Nas operações de importação e exportação envolvendo multinacionais e vinculadas no exterior, o Imposto de Renda (IR) e a CSLL passam a ser calculados de uma nova maneira que tende a ser positiva para os contribuintes. Alterações referentes ao tema estão na Medida Provisória nº 563, publicada ontem pelo governo que, dentre outros pontos, mexe nas regras do preço de transferência.

Apesar de em uma primeira análise a mudança ser positiva, especialistas afirmam que, como a forma de cálculo foi alterada pela norma, há a possibilidade de em algumas situações haver majoração na tributação. A MP, que faz parte do pacote de estímulos anunciado pela União, diminuiu a margem de lucro usada para o cálculo do imposto nas importações de insumos aplicados na industrialização. Passou de 60% para 20%, 30% ou 40%, conforme o setor econômico, o que é positivo para as empresas. Já o cálculo seguiu a interpretação da Receita Federal da Lei nº 9.430, de 1996.

O preço de transferência é uma forma de cálculo do IR e CSLL que estabelece margens de lucro dos insumos ou produtos envolvidos nas operações com coligadas no exterior. O objetivo da regra é evitar que empresas brasileiras façam remessas de lucro para fora do país para recolher menos tributos.

“As mudanças relacionadas ao preço de transferência eram esperadas pelo mercado há anos e tendem a ser positivas”, diz o advogado Alexandre Siciliano Borges, do escritório Lacaz Martins, Pereira Neto, Gurevich & Schoueri Advogados. Desde 2010, companhias de vários setores econômicos debatem com o governo federal a elaboração de novos parâmetros para o preço de transferência no Brasil.

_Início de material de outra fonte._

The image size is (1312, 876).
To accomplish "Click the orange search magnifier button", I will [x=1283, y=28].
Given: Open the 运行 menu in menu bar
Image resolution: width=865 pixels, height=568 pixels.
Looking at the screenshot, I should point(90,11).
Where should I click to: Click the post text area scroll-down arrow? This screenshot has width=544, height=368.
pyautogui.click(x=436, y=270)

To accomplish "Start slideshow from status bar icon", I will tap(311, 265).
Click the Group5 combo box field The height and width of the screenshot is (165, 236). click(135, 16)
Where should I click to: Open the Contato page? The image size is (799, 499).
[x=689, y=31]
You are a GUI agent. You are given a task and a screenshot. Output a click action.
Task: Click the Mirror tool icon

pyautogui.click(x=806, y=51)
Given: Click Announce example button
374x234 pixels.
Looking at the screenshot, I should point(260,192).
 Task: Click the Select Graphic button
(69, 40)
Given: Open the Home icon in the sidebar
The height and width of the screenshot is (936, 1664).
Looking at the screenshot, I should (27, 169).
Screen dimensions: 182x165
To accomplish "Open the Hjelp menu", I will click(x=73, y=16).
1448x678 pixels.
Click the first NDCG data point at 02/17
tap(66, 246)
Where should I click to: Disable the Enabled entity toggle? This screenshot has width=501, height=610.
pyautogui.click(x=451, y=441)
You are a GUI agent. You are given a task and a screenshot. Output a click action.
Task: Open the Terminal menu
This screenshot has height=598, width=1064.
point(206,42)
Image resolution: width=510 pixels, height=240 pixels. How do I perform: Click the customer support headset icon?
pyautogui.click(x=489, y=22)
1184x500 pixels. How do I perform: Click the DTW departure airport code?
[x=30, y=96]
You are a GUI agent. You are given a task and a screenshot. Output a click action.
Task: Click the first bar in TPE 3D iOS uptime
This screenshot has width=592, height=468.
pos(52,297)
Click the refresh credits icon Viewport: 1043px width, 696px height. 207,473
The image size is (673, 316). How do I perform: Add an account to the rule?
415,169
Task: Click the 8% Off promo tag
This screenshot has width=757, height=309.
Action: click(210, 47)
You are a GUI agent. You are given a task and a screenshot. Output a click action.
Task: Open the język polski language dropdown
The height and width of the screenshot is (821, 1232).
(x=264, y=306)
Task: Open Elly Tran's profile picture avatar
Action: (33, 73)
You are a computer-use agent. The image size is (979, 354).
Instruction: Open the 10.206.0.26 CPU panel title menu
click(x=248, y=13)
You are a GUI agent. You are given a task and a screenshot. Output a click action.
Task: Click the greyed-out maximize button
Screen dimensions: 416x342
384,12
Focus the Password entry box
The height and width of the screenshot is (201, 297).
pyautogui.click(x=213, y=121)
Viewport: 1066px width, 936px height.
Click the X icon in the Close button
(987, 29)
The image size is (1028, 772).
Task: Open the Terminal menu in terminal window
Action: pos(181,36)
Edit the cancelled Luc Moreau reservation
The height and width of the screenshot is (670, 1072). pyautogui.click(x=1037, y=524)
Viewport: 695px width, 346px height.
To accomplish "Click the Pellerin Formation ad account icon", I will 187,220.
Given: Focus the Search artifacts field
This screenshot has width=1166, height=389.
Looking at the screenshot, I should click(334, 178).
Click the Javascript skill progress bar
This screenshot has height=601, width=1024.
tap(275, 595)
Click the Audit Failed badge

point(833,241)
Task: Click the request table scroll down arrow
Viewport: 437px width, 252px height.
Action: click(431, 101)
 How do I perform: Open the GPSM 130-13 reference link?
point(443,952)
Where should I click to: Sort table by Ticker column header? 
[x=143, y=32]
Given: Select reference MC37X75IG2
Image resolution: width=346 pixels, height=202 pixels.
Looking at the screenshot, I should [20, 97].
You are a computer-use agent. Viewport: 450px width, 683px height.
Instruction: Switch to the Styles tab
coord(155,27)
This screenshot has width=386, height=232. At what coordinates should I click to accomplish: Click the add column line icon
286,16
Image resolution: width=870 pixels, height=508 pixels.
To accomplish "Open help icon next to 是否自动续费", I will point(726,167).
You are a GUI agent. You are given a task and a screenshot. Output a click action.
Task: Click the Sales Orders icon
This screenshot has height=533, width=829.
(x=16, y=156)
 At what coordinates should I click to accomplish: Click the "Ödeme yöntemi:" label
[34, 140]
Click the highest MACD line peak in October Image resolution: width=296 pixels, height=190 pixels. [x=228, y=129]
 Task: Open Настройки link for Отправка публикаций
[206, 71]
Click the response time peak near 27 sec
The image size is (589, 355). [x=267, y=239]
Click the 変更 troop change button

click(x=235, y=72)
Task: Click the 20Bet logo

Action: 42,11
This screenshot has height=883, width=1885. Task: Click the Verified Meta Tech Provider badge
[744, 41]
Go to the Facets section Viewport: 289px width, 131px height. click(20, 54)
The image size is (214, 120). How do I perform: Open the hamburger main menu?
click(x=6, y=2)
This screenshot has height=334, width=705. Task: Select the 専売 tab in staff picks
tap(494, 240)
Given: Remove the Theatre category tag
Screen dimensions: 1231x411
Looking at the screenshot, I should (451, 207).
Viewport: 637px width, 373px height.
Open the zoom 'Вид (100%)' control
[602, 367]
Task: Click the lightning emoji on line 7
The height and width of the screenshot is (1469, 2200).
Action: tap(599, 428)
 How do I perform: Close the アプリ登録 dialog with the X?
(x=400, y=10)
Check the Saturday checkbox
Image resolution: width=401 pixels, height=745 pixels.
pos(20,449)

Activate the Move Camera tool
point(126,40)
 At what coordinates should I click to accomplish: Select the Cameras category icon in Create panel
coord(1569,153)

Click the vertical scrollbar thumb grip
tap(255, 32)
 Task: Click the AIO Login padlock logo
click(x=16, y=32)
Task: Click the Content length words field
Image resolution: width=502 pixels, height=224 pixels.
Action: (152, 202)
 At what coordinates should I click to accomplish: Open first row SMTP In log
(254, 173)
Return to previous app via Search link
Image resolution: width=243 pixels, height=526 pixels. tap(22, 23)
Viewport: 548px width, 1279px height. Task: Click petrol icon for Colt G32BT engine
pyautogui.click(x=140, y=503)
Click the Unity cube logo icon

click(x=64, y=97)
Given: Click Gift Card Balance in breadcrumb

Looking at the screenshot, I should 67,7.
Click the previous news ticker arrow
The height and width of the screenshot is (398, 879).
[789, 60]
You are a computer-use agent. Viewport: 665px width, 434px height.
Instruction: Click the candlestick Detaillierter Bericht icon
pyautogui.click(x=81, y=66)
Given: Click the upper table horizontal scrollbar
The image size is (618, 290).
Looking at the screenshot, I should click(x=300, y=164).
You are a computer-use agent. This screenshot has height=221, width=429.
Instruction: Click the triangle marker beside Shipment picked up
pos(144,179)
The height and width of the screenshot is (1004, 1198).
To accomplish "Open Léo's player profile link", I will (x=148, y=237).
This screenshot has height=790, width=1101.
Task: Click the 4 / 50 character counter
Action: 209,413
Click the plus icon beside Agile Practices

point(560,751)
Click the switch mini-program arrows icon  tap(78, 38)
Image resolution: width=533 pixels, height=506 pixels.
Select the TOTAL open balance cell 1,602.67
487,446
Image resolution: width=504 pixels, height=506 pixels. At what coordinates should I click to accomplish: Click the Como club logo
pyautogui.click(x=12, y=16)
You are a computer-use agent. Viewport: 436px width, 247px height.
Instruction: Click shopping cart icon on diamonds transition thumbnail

A maioria das empresas de grande porte aplica o método de cálculo do preço de transferência chamado de Preço de Revenda menos Lucro (PRL). Antes, por esse método, as empresas que importam bens para revender tinham que aplicar a margem de lucro de 20% sobre o preço do seu produto. Já as que importam para inserir o insumo em um produto a ser industrializado no Brasil aplicavam a margem de 60%. Agora, essa margem passa a ser única nas duas situações.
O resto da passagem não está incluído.